Forces exerted by optical tweezers can be measured by tracking the rate of momentum transfer between the trapping beam and the sample1-3. Although it has not been brought to its full potential yet, probably due to practical difficulties when combined with high-NA optical traps, this route shows promising to overcome some important limitations of the typical approach based on trap stiffness calibration. Using this approach, we show here the feasibility of measuring forces on arbitrary biological objects inside cells without an in situ calibration. The instrument can be calibrated by measuring three scaling parameters that are exclusively determined by the design of the system.
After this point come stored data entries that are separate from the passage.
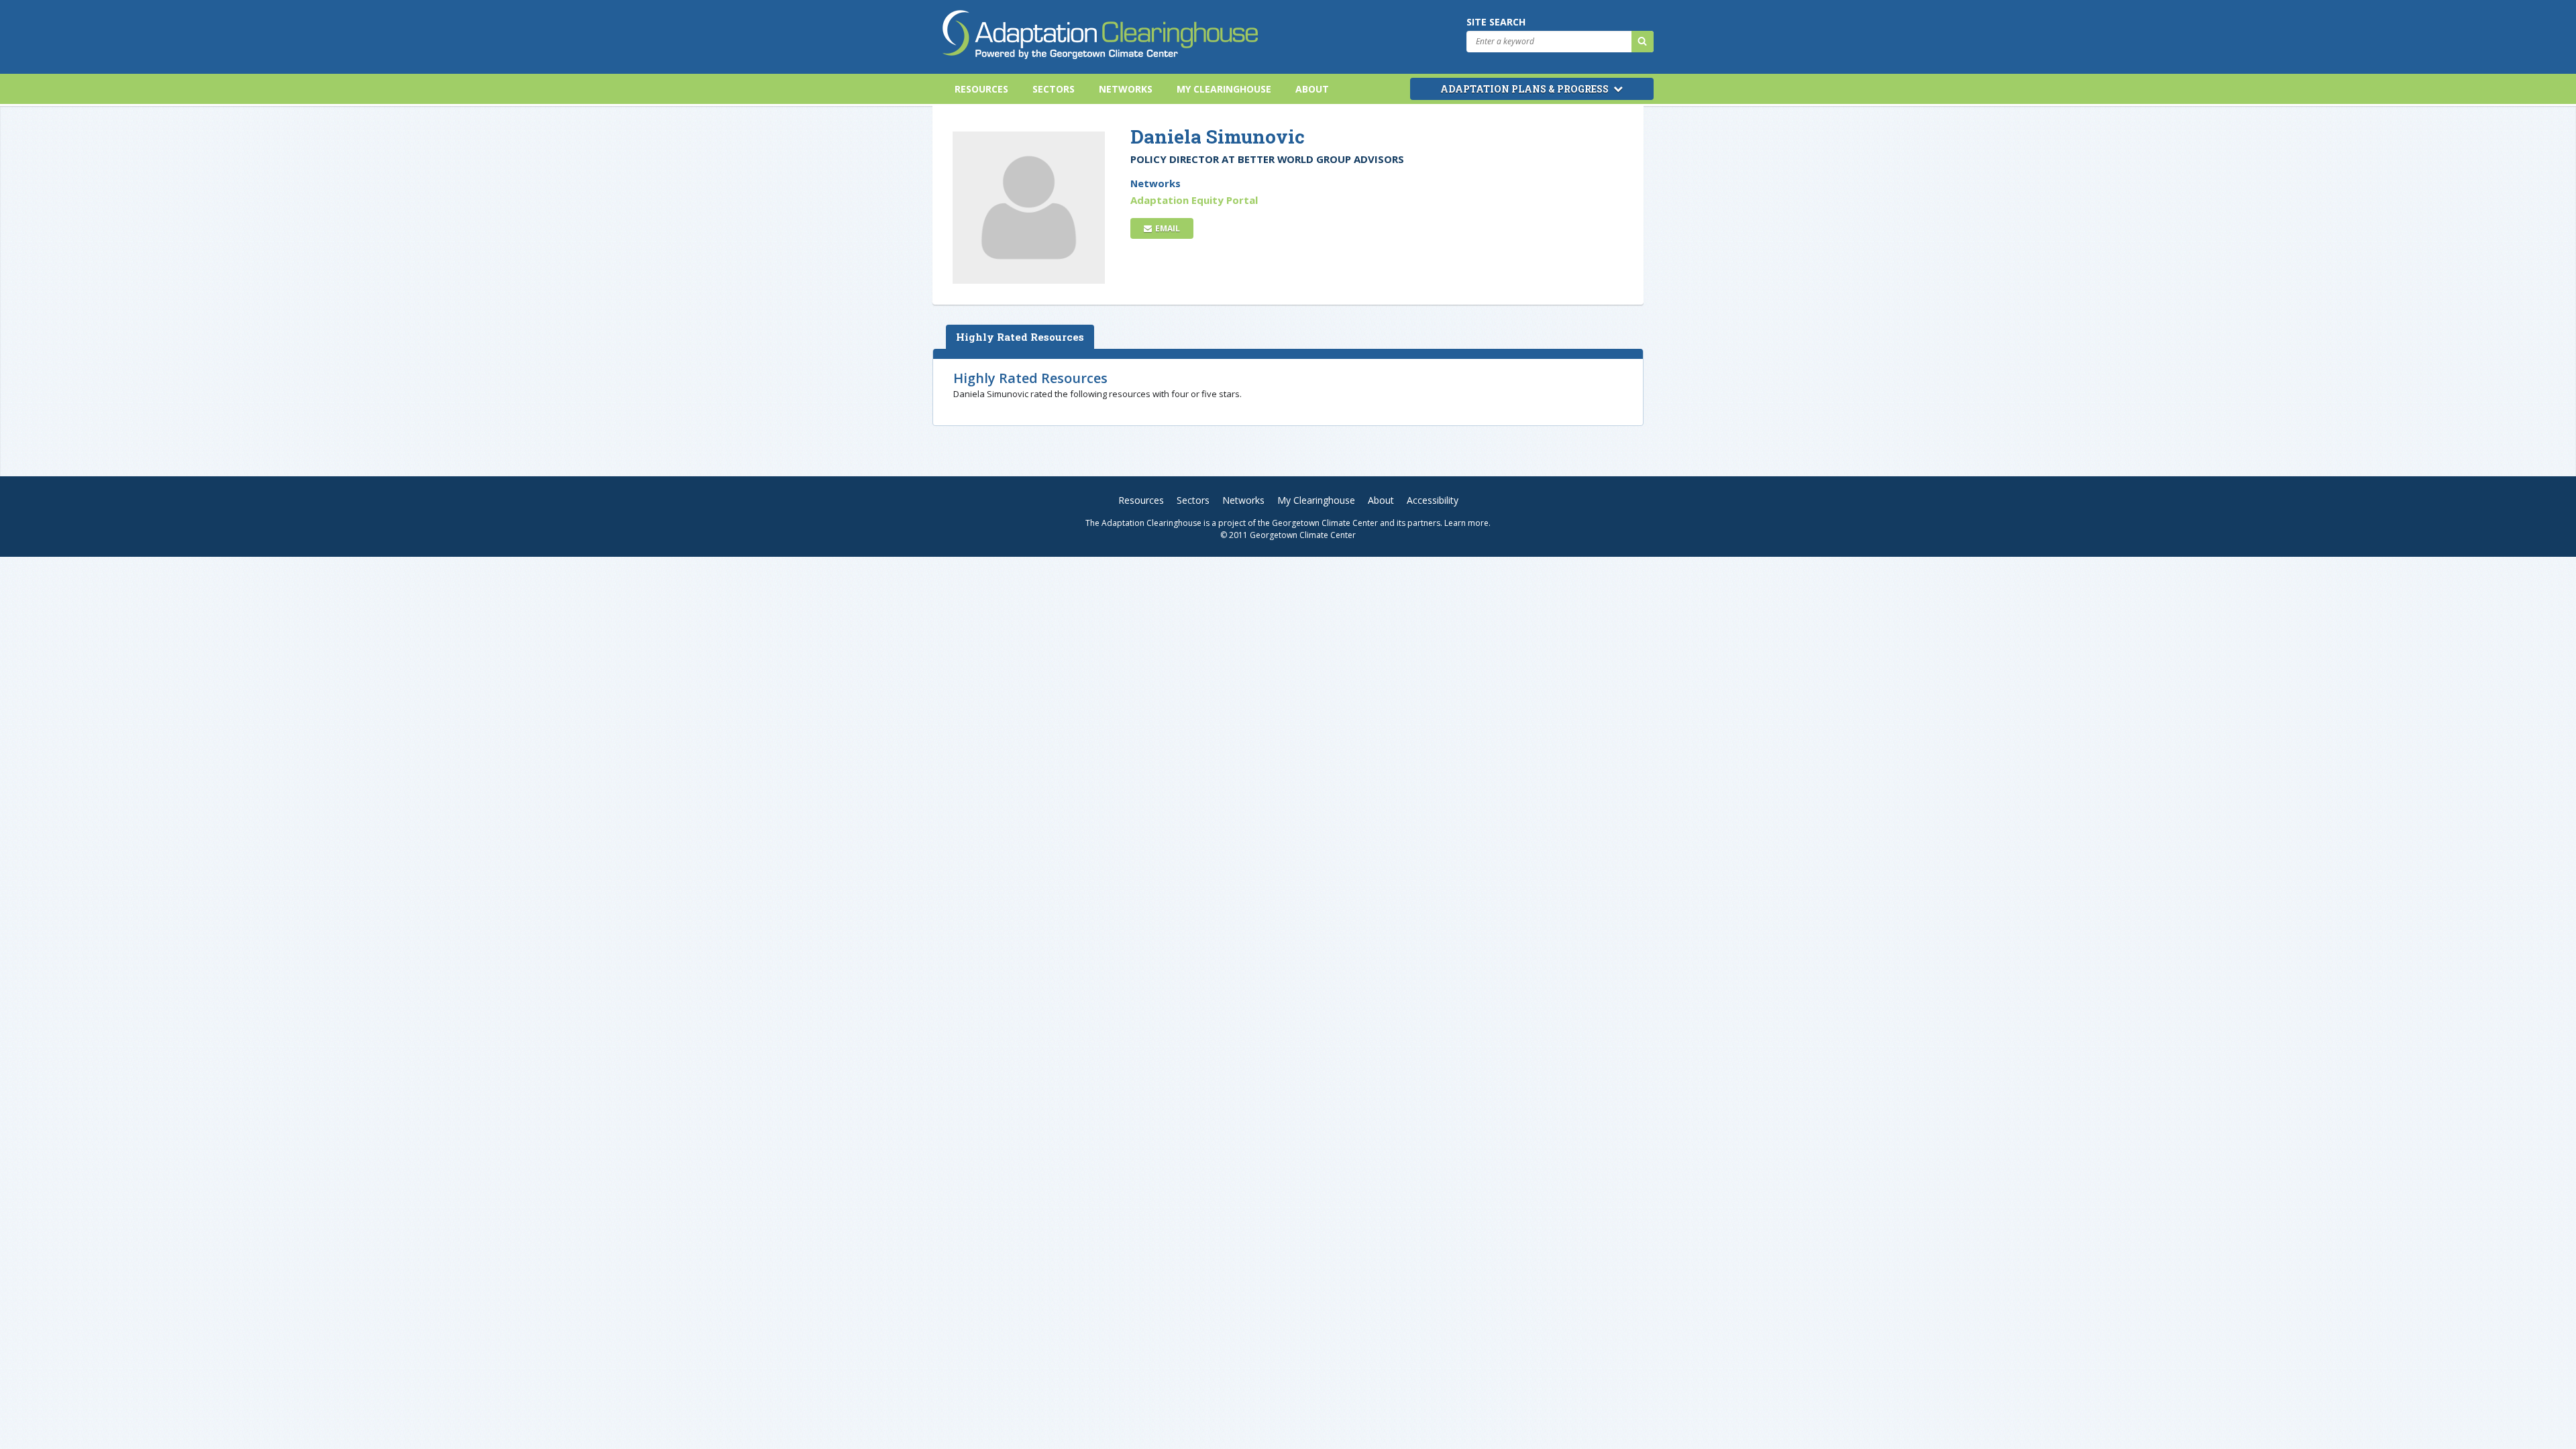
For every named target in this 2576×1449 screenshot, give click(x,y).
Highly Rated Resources (1020, 336)
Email (1166, 228)
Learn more (1466, 523)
The conversion factor from volts to piconewtons is thus independent of the physical properties of the sample and the surrounding medium. We prove that this factor keeps valid inside living cells through the comparison with an alternative calibration method developed in recent years for viscoelastic media. Finally, we apply momentum-based measurements to determine the stall forces of both kinesin and dynein in living A549 cells.
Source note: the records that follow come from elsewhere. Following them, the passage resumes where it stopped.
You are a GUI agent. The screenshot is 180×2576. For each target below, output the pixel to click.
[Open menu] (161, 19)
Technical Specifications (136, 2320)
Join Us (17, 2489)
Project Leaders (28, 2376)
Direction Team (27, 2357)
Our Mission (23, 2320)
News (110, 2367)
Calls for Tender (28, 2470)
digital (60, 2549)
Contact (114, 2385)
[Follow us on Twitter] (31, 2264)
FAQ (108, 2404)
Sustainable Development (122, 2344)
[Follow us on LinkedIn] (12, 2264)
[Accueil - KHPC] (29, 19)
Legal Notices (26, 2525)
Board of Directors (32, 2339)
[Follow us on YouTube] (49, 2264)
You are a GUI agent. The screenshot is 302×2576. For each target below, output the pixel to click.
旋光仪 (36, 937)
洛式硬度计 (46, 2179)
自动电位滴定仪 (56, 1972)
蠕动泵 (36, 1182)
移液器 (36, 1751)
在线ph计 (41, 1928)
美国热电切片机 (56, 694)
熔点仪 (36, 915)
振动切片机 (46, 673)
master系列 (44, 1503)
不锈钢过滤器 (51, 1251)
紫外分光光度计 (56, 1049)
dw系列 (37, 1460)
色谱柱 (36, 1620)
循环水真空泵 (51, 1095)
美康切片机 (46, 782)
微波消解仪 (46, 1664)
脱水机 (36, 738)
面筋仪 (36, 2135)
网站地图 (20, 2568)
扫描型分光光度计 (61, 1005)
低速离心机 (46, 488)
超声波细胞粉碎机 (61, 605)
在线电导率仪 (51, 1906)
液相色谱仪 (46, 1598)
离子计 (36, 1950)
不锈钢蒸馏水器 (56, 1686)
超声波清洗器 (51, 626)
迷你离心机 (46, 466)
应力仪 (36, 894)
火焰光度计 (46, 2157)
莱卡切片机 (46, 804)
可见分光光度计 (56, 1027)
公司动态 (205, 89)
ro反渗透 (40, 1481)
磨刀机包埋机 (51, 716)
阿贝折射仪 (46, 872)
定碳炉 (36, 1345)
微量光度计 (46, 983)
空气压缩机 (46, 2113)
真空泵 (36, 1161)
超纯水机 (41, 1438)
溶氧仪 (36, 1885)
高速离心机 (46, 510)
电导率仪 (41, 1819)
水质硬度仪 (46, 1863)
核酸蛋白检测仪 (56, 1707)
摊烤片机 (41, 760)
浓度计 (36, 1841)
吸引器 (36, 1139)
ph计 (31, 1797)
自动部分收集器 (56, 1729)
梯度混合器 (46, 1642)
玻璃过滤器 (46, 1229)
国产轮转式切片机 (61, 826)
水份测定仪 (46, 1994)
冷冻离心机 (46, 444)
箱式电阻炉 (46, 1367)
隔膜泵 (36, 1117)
Experimental results show that the sensor’s absolute calibration equals the conversion factor from volts to piconewtons obtained through an alternative method for viscoelastic materials.
And will be presenting the following poster
Implementation of Force Measurements based on the Detection of Loght Momentum Changes in Optical Tweezers
Author(s): F. Marsa, A. Farre: Impetux Optics, S.L. Mario Montes-Usategui: Optical Trapping Lab – Grup de Biofotònica, Departament de Física Aplicada i Òptica, Univ. de Barcelona , Impetux Optics S.L.
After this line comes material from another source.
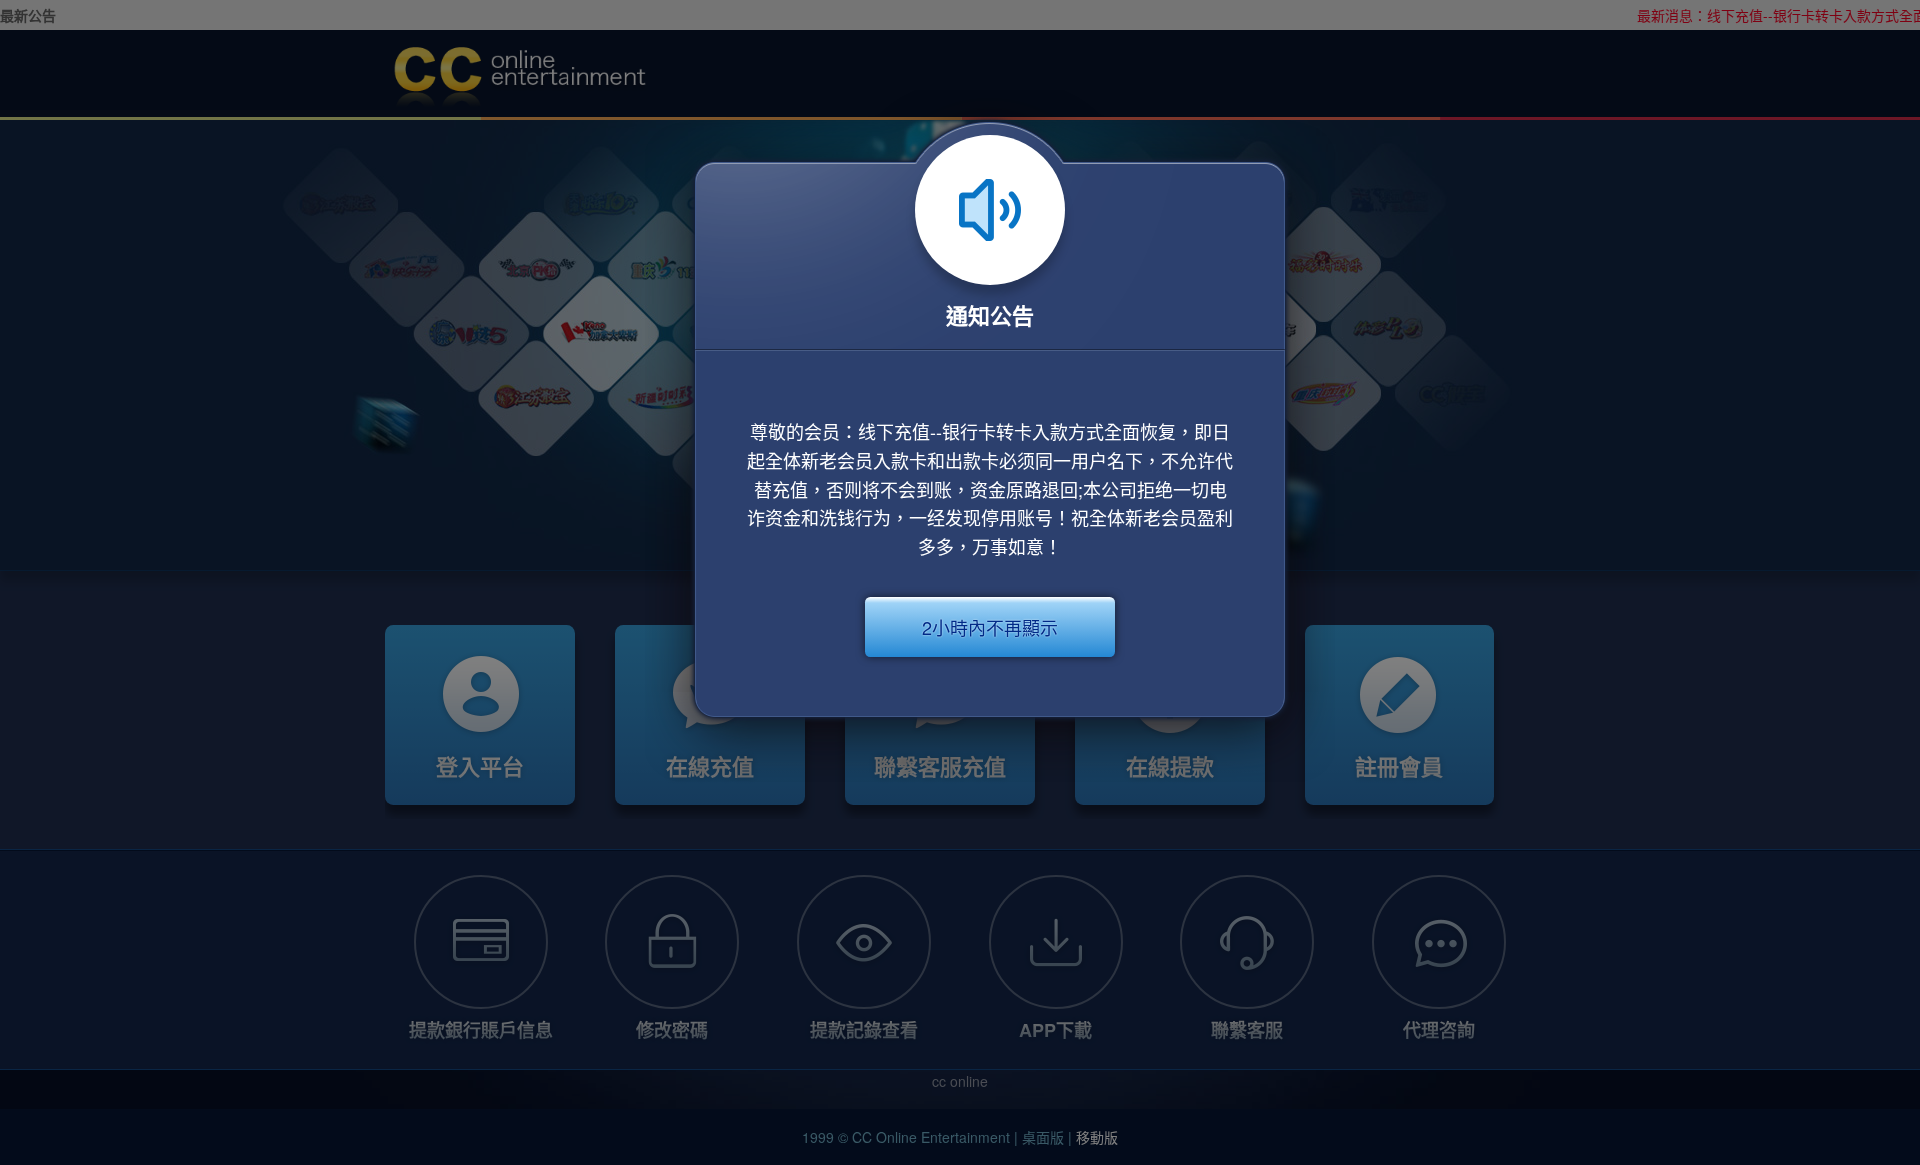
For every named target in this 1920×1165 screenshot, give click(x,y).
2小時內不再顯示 (990, 627)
In this work, we present and discuss several issues that one should consider when implementing the light momentum change method for measuring forces in an optical tweezers setup. A system based on this principle provides a direct determination of this magnitude regardless of the positional response of the sample under the effect of an external force, and it is therefore to be preferred when in situ calibrations of the trap stiffness are not attainable or are difficult to achieve. The possibility to obtain this information without relying upon a harmonic model of the force is more general and can be used in a wider range of situations. Forces can be measured on non-spherical samples or non-Gaussian beams, on complex and changing environments, such as the interior of cells, or on samples with unknown properties (size, viscosity, etc.). However, the practical implementation of the method entails some difficulties due to the strict conditions in the design and operation of an instrument based on this method. We have focused on some particularly conflicting points, such as determining a process to systematically set the correct axial position of the system. We further analyzed and corrected the non-uniform transmittance of the optics and we finally compensated for the variations in the sensor responsivity with temperature. With all these improvements, we obtained an accuracy of ~5% in force measurements for samples of different kinds.
Experimental results show that the sensor output is equal to the drag force applied on samples of different sizes and materials.